Top of Record set

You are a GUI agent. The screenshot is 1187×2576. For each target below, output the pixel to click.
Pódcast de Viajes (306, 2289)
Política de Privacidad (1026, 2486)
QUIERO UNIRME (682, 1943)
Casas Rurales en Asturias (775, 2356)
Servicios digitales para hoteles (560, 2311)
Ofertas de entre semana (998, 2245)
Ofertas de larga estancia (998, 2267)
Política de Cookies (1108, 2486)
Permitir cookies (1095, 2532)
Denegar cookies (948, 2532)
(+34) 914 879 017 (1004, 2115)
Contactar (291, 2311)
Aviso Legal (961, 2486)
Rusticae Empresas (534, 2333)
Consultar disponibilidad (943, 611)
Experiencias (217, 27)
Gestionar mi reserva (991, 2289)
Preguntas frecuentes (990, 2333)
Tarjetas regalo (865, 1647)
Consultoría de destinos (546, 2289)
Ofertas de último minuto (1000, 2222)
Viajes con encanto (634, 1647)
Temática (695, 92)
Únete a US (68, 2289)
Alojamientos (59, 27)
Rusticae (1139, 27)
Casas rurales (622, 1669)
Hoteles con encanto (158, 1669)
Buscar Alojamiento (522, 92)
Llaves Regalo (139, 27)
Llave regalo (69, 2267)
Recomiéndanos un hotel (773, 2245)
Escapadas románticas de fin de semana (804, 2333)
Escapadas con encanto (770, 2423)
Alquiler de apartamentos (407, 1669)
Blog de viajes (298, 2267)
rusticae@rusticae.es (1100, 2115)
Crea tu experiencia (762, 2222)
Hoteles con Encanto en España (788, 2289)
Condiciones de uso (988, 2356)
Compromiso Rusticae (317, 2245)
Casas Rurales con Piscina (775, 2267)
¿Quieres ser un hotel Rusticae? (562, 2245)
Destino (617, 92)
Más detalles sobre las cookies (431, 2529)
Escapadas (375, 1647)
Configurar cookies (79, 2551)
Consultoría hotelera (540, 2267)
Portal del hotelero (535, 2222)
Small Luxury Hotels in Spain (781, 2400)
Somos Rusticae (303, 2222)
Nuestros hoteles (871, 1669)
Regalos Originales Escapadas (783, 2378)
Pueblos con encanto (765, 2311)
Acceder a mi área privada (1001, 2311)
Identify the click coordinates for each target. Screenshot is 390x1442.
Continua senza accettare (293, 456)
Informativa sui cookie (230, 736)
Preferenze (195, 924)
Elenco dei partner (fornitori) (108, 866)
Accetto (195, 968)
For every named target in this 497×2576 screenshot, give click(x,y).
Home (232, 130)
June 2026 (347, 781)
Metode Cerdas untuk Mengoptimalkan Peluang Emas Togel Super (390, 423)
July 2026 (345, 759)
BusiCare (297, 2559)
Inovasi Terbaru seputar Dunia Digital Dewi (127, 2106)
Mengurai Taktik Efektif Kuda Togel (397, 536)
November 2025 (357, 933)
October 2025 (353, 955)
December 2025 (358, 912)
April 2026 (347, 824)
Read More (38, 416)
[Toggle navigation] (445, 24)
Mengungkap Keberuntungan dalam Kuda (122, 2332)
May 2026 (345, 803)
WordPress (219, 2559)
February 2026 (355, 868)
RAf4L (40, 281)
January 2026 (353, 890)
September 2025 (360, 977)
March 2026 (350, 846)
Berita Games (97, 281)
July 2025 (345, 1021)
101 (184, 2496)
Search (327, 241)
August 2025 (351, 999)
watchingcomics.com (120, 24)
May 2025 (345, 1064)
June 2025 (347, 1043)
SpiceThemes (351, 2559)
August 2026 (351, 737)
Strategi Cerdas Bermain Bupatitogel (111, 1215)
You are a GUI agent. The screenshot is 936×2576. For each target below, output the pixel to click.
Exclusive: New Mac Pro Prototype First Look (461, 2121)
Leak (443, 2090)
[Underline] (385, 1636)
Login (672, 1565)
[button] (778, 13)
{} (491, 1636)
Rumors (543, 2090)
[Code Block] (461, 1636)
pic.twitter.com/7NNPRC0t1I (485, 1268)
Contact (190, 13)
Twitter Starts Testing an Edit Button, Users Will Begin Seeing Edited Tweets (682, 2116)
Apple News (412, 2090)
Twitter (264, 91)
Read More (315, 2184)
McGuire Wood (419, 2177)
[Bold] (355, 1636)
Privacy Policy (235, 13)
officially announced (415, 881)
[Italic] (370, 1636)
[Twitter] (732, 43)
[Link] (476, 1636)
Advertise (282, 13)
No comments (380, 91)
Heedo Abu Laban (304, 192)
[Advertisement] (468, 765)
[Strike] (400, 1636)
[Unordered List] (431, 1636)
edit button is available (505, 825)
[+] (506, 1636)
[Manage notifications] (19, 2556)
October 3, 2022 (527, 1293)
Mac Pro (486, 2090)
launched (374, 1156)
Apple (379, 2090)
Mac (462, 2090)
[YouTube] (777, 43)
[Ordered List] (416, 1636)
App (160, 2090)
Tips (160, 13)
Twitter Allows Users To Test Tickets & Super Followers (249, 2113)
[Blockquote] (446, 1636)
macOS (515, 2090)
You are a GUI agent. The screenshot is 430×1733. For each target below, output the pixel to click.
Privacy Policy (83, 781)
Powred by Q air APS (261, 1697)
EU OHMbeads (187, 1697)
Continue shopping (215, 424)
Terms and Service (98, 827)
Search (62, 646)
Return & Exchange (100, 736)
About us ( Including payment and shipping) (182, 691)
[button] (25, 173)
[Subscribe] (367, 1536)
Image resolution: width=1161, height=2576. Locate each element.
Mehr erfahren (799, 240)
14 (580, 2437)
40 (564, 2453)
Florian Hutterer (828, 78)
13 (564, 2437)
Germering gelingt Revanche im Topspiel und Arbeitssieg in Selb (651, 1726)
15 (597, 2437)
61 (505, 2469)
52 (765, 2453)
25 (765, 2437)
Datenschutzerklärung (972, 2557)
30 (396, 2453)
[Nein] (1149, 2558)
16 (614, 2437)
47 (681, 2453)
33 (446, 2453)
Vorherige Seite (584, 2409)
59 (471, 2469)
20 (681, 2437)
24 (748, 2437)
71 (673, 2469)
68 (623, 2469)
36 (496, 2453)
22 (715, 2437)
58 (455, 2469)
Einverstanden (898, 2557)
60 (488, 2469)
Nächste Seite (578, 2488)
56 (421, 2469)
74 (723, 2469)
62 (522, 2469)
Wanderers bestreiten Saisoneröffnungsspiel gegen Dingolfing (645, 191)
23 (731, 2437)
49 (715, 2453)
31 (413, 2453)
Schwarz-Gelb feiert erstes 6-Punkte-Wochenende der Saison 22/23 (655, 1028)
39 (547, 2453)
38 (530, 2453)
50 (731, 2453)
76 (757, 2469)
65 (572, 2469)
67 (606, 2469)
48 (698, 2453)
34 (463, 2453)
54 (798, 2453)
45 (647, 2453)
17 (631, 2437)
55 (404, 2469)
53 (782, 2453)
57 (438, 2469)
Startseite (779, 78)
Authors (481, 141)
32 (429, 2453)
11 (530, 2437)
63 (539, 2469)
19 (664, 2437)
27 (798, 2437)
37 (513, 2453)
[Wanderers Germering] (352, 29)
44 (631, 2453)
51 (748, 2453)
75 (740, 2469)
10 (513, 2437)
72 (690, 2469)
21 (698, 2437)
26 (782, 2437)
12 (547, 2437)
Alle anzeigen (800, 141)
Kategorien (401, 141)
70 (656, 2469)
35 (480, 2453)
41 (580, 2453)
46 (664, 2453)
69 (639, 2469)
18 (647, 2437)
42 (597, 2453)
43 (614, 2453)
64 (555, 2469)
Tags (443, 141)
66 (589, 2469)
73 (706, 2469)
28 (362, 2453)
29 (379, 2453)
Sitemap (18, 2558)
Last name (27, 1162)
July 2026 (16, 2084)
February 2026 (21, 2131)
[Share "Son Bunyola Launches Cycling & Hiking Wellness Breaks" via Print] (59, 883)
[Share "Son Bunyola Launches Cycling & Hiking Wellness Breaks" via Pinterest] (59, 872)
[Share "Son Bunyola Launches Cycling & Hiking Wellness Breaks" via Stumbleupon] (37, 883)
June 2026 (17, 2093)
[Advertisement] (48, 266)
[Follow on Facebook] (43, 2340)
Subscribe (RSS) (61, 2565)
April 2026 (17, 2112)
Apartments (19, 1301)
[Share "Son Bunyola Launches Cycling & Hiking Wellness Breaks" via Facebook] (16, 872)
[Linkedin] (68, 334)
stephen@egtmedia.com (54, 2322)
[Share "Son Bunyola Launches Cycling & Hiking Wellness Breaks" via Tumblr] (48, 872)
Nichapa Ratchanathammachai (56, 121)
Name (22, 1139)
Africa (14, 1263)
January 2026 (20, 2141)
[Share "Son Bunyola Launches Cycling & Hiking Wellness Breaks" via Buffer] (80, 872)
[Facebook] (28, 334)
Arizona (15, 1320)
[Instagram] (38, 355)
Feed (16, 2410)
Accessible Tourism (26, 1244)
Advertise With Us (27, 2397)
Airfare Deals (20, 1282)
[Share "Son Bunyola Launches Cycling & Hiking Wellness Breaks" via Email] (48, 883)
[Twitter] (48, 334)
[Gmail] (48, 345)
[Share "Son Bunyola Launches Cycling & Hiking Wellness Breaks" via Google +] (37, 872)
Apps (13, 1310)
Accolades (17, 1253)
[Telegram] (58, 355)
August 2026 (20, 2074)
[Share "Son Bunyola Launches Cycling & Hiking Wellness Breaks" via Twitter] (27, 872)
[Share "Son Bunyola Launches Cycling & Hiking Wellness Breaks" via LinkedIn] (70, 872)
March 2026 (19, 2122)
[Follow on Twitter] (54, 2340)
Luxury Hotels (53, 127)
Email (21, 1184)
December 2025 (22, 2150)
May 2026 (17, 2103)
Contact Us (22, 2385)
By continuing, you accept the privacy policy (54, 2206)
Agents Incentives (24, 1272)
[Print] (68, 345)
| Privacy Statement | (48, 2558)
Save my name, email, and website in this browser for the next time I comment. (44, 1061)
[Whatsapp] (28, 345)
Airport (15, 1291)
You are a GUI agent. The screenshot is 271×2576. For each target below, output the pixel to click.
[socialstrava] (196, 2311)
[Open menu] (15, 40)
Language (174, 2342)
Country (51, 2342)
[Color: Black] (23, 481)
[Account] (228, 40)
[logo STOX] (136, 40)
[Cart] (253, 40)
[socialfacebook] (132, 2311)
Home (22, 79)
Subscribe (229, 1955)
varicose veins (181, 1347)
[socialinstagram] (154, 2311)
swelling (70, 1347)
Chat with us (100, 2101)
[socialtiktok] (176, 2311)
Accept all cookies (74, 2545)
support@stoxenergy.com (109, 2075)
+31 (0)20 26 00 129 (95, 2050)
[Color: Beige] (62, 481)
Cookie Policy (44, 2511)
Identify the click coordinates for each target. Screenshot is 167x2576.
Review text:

Bottom of Record set

Task objective =
Return each line from the data where the string "Wanderers" can be found.

Written reply =
Wanderers bestreiten Saisoneröffnungsspiel gegen Dingolfing (645, 191)
[Wanderers Germering] (352, 29)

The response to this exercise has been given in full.